Informer sans trop choquer.
Ces résultats semblent être confirmés par ceux de la chercheuse en marketing social de l’Université de Rennes, Karine Gallopel-Morvan, auteur d’un article cité dans la note de veille du Centre d’analyse stratégique, « L’utilisation de la peur dans un contexte de marketing social : état de l’art, limites et voies de recherche ». Selon elle, « l’effet d’un avertissement visuel a encore plus d’impact quand le paquet est neutre », ce qui tendrait à montrer qu’une des stratégies possibles consisterait à imposer des paquets génériques sans logos ou autres designs attractifs.

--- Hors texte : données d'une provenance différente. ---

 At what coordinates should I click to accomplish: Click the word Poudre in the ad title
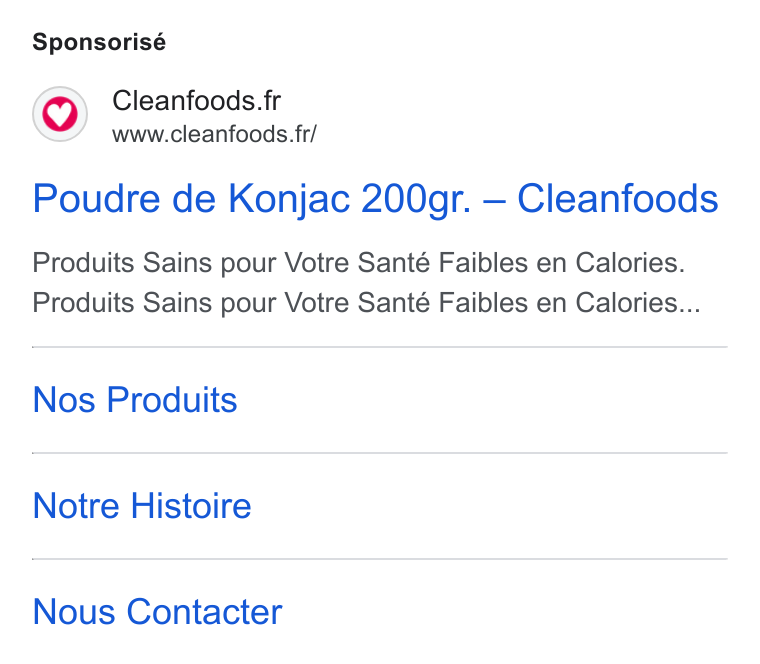96,198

De plus, il semblerait que plus la valeur des ressentis d’un message préventif est élevée, plus les aires cérébrales participant à l’attention visuelle sont actives et moins ils sont élevés, plus l’activité des aires participant au processus de mémorisation est importante. « Choquer le fumeur va éveiller son attention mais l’informer sans trop le choquer pourrait faire en sorte qu’il retienne mieux le message », expliquent les chercheurs.
Un combat inégal.
Sarah Sauneron (INPES) souligne pour sa part que, face à la charge émotionnelle des images, « il est important que les personnes concernées ne se sentent pas démunies et qu’une solution lui soit proposée sous la forme d’un numéro Vert (Tabac Info Service, 39.89) ou en l’incitant à consulter son médecin ».

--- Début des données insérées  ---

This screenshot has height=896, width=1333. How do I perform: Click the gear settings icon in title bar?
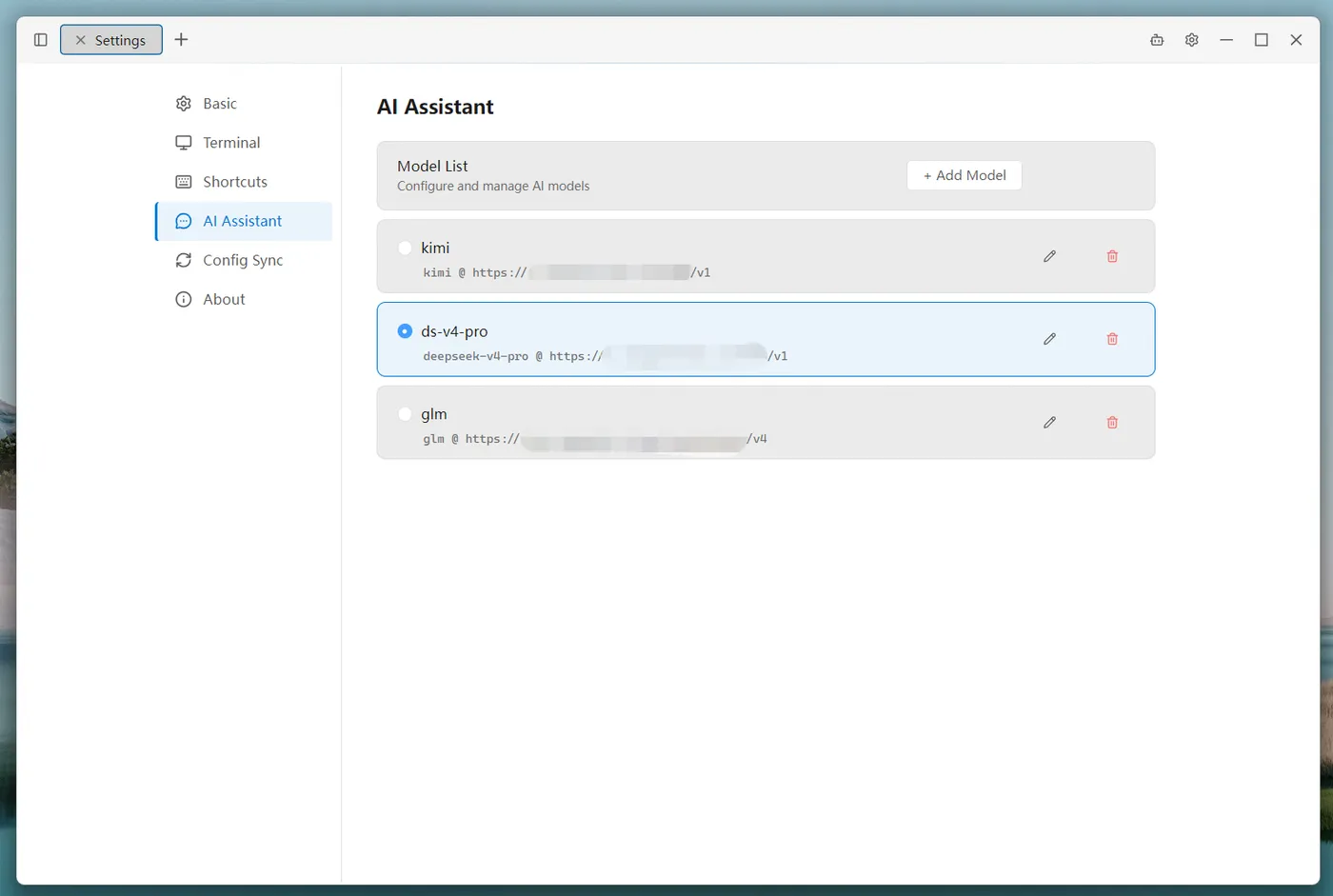point(1191,40)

Cette journée d’étude aura aussi permis d’éclairer les conflits entre logique sanitaire et logique mercatique, notamment à travers l’esthétisation des produits d’hygiène domestique et cosmétique qui ressemblent de plus en plus à des produits alimentaires, ce qui est une source de confusion et augmente le risque d’ingestion accidentelle. Mais le combat reste inégal : « La publicité de l’industrie agroalimentaire atteint les 4 milliards d’euros, le budget de l’INPES n’est que de 5 millions », résume Valérie Boyer, auteure d’un rapport parlementaire d'information sur la prévention de l'obésité.